Before I get into the nitty gritty of this post, thank you so much Melissa and Janet for your kind and well-thought-out comments on my last post. A full reply deserves a post of its own that I’ll deliver sometime later this month.

How does a pacifistic Christian accurately write from the viewpoint of, and portray, a man who feels compelled by God to build himself a homemade tank and destroy half a town?

This Friday, Intrepid Theatre is holding their third Bring Out Your Dead event, where I am performing a monologue as Marvin Heemeyer, builder of the 75 ton Killdozer that tore through the buildings of his enemies in the small town of Granby, Colorado, in 2004. This shall also be (as I only just realized this morning), the first time I have ever been paid to act (other than as a film extra). I have been paid for my writing, – for performances of Hullaboo and High School Noir – but never before for acting. Well, if you discount Grossology centre stage shows and running around like a supervillain at Science World. 🙂

So this milestone comes with its own pressures, including that unfortunte fear of success that seems so counter-intuitive an idea. Why a fear of success? Because actually getting paid for my crafts really does put me in a career trajectory of potentially doing acting and writing as a living… which, admittedly, is scary, as much as it is also challenging and wonderful and excellent.

To get a sense of ‘Marv the Muffler Man’ and his story, I highly recommend reading the damninteresting.com article on him, and perhaps this Syndicalist recap as well. I’ll wait for ya.

This man is who I am dramatizing – a desperate man who, when faced with corrupt authority figures and injustice in society, went on a crusade to confront the evils of the world. His name is… BATMAN.

Okay, maybe not.

But he is a compelling figure, nonetheless. His aggressors did nothing technically illegal, yet they pushed him out of business and left him without options other than to sell and get the heck out of Dodge.
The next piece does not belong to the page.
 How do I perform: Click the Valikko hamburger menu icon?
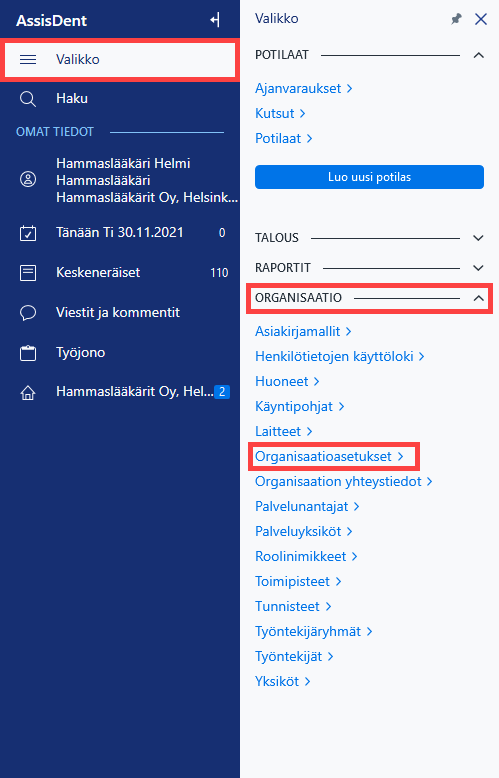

Out of all this (and his fiancee cheating on him and leaving him), he felt inspired by God to build a tank, equip it with guns, and destroy City Hall, the concrete plant, and other buildings (with, oddly enough, a Catholic Church near the end of his list of targets).

As a Christian believer, do I think this was a course of action God really directed him to take? Well, no. But as a Christian, I can really identify with that desire to see a pattern in the world and identify it as a God-given purpose in life. Because we do look for how the higher power may have steered our lives, for what opportunities and challenges may have been deliberately set before us by the Great Almighty.
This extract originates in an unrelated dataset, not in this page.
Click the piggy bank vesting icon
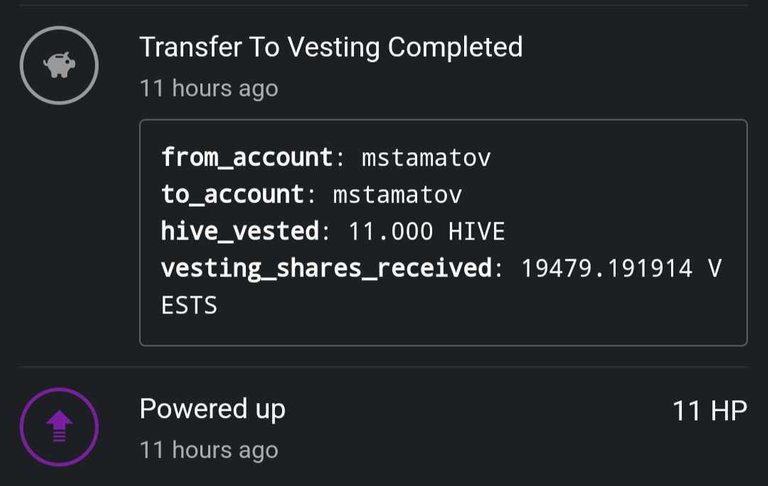 click(x=59, y=65)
I know, personally, some options presented before me just seem to ‘click’, like when I signed up for Students for Literacy, or when I acted with David Perry at ThePlace, or put my hat in the ring to be one of next year’s Peer Helping Coordinators. Or auditioned for UVic’s theatre department.

Challenges? Certainly. But they felt like the right stepping stones. So I suppose that I, like Marvin, do feel that sensation that my life has an ideal way it can progress, if I make the right choices, if I follow my gut instincts and trust in the Great Shepherd to take me through the fields.

And whether I agree or disagree with his actions, I feel, as I write this piece, that it’s important to find the overall certainty within Marvin that he felt what he was doing was the right way, was justice… and then introduce little glimmers of uncertainty.

Because believing is all about faith,

and faith requires the possibility of doubt.